§ Page extract

◆ ◆ ◆ ◆ ◆ ◆ ◆

EDITOR:
Missouri Sen. Tony Luetkemeyer submitted an article to March 23 Landmark regarding his sponsorship of legislation to increase funding for the Kansas City Police Department. No argument there. But Luetkemeyer says, “At a time when radical city councils around the country are defunding the police, it’s time for the Legislature to act.”
I did a little homework on this phrase of “defund the police” which Republicans and Fox News often use to label Democratic policy, even when they’re discussing roads and bridges and the child care crisis in America. Consulting Wikipedia, the Encyclopedia Britannica of today: ‘Defund the police’ is actually a slogan that supports using funds from police departments for non-policing forms of public safety and community support. A 2020 research paper at the RAND Corporation suggests police have too many roles in society and cannot address all the social problems they encounter in their community.
The phrase does not mean abolishing or closing up local police departments.
Operation Defend the Badge (www.defendthebadge.org) listed 18 cities who reduced or reallocated funds to their police departments due to protests and COVID-19 as of November, 2020. I would refer Senator Luetkemeyer to that report. Of those cities, 11 reduced the budget to the police departments to divert or reallocate funds to social services or training. Three city councils said the decision was based on having less funding in their budgets due to the pandemic. Three other city councils denied they were reducing police funding at all. At the time the report was written, one city council decision had not yet been made.

◆ ◆ ◆ ◆ ◆ ◆ ◆

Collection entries
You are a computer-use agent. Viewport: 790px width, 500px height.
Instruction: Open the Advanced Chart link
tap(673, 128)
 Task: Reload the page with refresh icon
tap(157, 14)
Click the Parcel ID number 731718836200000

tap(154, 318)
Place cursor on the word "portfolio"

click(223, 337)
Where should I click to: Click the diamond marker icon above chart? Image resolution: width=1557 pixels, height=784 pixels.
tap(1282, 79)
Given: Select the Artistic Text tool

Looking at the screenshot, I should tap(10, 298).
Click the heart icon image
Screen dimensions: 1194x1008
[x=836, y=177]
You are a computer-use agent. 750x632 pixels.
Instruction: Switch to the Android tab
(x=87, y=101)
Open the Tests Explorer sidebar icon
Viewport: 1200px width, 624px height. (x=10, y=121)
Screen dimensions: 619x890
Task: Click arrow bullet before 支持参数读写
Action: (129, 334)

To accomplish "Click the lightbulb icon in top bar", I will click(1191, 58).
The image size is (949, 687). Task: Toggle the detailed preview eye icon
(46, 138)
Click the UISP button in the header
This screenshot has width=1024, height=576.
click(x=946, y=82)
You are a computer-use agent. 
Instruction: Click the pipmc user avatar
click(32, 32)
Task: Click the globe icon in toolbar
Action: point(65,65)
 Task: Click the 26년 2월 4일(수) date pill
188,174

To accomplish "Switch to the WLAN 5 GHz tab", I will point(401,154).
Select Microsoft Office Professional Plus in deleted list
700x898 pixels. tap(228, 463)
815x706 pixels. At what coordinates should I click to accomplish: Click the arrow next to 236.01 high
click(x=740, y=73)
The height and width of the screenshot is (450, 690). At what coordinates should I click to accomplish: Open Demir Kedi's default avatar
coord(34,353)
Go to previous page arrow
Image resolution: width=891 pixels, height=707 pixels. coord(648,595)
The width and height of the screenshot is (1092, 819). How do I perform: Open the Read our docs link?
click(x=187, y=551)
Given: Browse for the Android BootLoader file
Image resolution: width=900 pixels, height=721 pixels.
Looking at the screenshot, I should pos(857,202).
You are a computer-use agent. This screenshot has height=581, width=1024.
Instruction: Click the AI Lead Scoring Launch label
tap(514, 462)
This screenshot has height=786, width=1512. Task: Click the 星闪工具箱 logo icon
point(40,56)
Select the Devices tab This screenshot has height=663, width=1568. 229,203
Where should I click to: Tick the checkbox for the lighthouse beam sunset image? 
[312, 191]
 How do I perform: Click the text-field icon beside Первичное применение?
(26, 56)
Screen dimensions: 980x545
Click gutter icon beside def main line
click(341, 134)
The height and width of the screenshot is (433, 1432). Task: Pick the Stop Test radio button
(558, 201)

◆ ◆ ◆ ◆ ◆ ◆ ◆

§ Task requirements
The letter breaks the 18 cities in the Operation Defend the Badge report into groups. List each group with the number of cities in it. The entries in the collection are not required for the task.

§ Response for this exercise
- 11 cities reduced the budget to their police departments to divert or reallocate funds to social services or training.
- 3 city councils said the decision was based on having less funding in their budgets due to the pandemic.
- 3 other city councils denied they were reducing police funding at all.
- 1 city council had not yet made its decision when the report was written.